The regulatory framework generally assumes that NMs possess toxicity and risk equivalent to those materials with larger particles, but the smaller size of NMs results in entirely different physico-chemical properties. Since knowledge about NMs regarding their interaction with biota and their toxicity is scarce, their full-scale application and usage for soil remediation is still problematic. For example, the report by The Scientific Committee on Emerging and Newly Identified Health Risks does not even mention or define engineered NMs.

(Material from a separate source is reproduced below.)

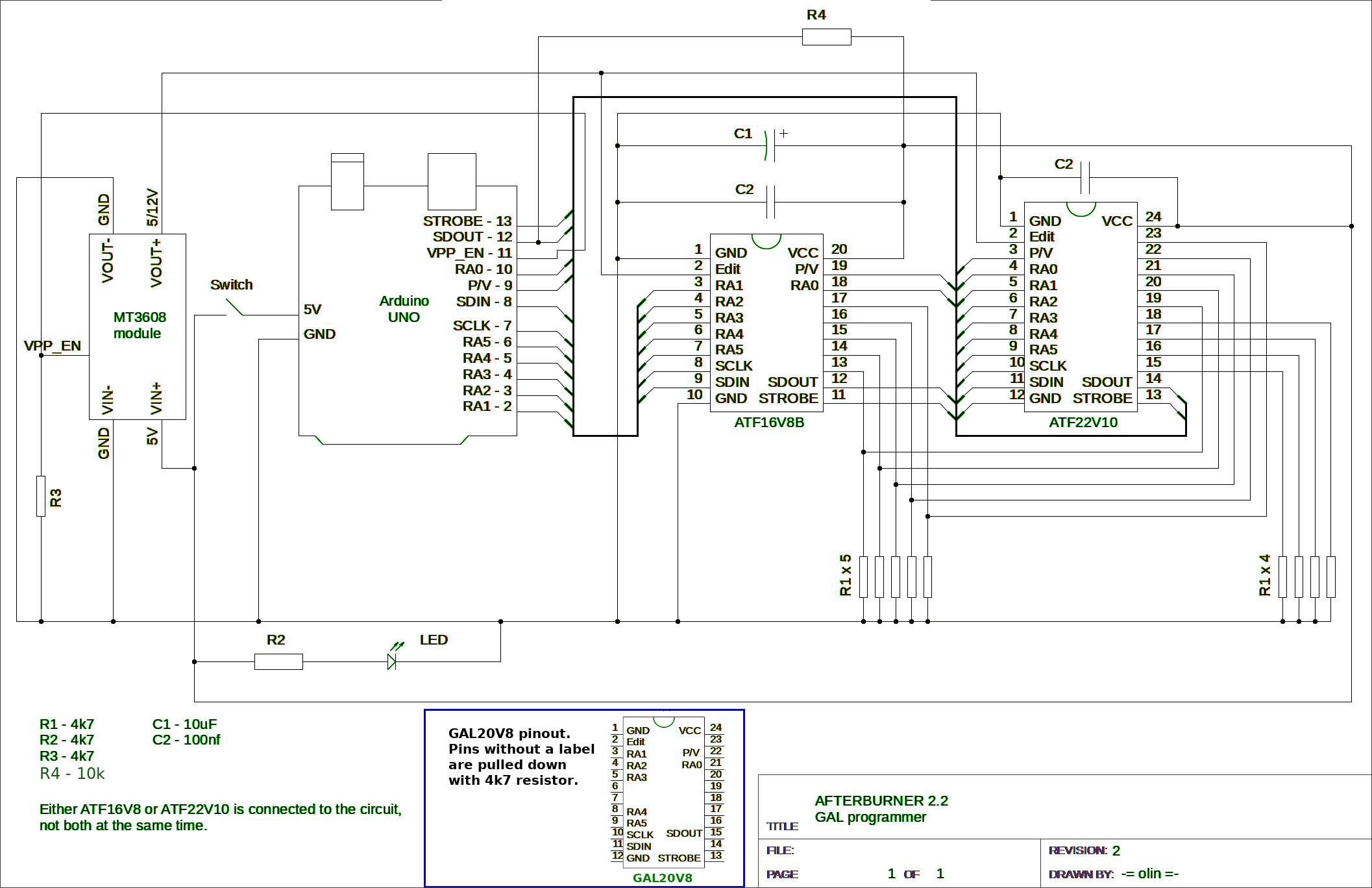
Task: Click the STROBE - 13 pin label
Action: click(x=467, y=221)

5 Prospective Work Plan in Phytoremediation with NMs

As described in this book chapter, NMs appear to offer faster and cheaper remediation solutions, and their use at sites around the world is beginning to be explored. Comprehensive utilization of nanotechnology at the present time and unprecedented application of NMs in products will certainly create significant amounts of new-generation waste in the near future [30]. NMs are a reality, but future research efforts need to be directed towards finding new methods for nanoremediation , recognition of the biological effects of NMs in the environment, and creation of the bases of nanobiomonitoring. Recently, a database working group was established in the framework of the European Union Nano Safety Cluster [241]—which highlights that research efforts are necessary to promote science-based regulations for nanotechnology. Detailed research on the biogeochemical behavior of NMs in soil systems, and on the potential advantages and drawbacks of their use in chemical stabilization combined with phytoremediation, is being undertaken by the scientific community, but a much broader view is still needed about their use. Each step in this research will have the potential to provide better knowledge for the use of engineered NMs during remediation tasks and thus to provide a very significant benefit to society, by evaluating the impacts and safety of NMs application to soils contaminated with metal/metalloids.

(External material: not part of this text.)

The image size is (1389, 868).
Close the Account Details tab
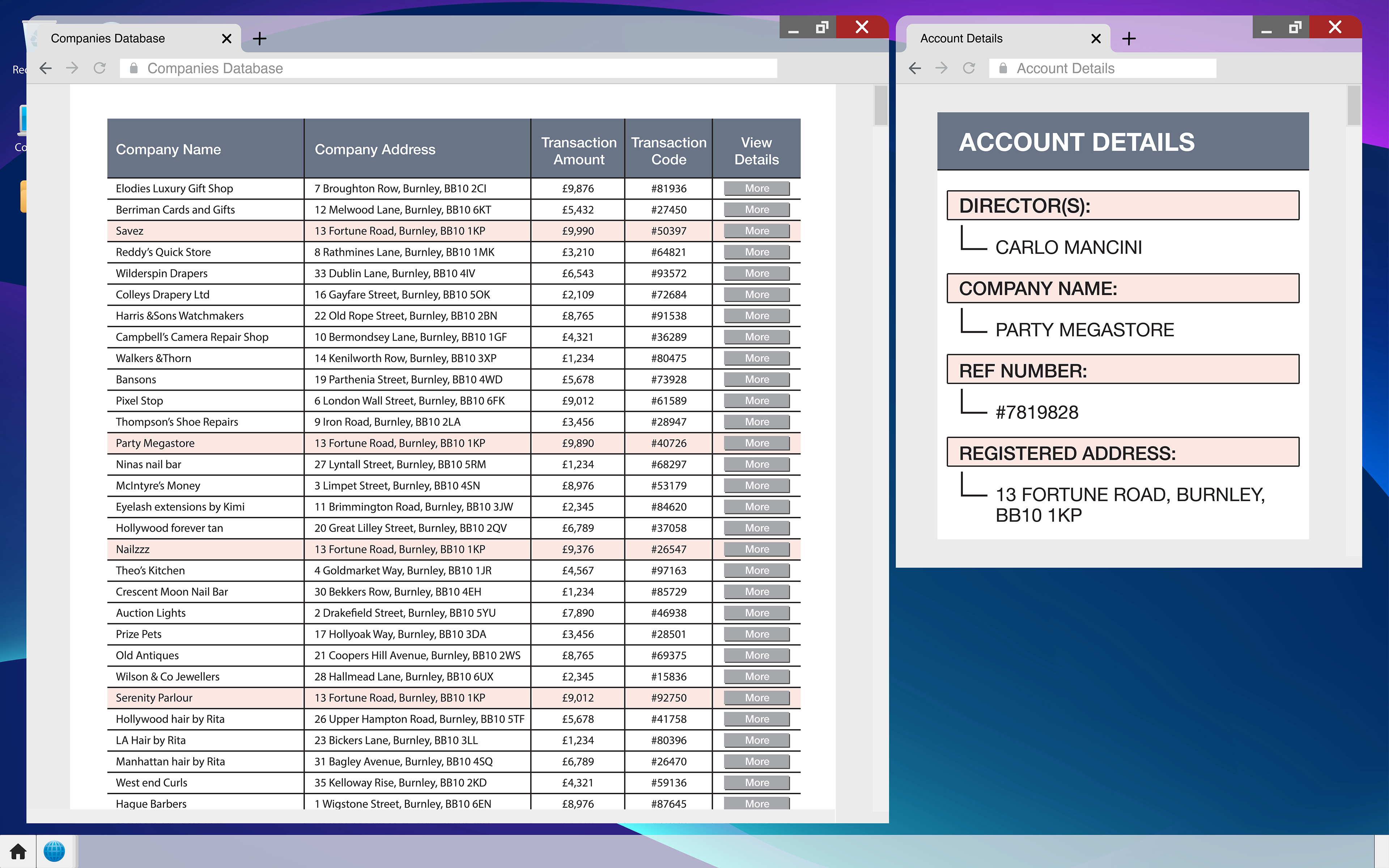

Most experimental studies with NMs have been conducted in batch systems using model compounds and model media, instead of natural systems. Understanding the fate of NMs and their effects in natural environments also requires more realistic experimental setups [125]. Mesocosm experiments complement laboratory experiments and, as a best practice, can be combined with laboratory experiments to further develop the process of understanding the aging and functioning of NMs [125] as well as their transformations through their life cycle [242]. So, more realistic and holistic studies are needed in future investigations, including long-term experiments in more complex environmental media. Critical knowledge gaps and incomplete studies mean that the mechanisms for the removal of metals by NMs from contaminated soil proposed by different researchers are often contradictory [14]. These discrepancies in the literature can be primarily related to methodological and experimental shortcomings, such as inadequate NMs characterization, lack of consideration of NM aggregation or dissolution, lack of proper controls, or the use of environmentally irrelevant NM concentrations and/or exposure conditions. However, it is now evident that, under certain circumstances, NMs are bioavailable and toxic to several key terrestrial ecoreceptors [135].

New perspectives regarding the combined use of engineered NMs have been proposed and open a huge field for new research. For example, magnetic Fe-NMs have been demonstrated to increase the reactivity and cation exchange capacity of biochar [243, 244], increasing the uptake of nutrients by the plants since the magnetic Fe-NMs can also increase nutrient availability and decomposition of soil organic matter. Also, due to their antimicrobial properties, NMs may increase the resistance of plants to stress and produce indirect plant growth stimulation. Detailed knowledge of NMs ecotoxicity to bacteria and other soil microorganisms is also lacking. It is essential to understand the diversity of the aspects involving engineered NMs and plants if major advances in new fields are to be made.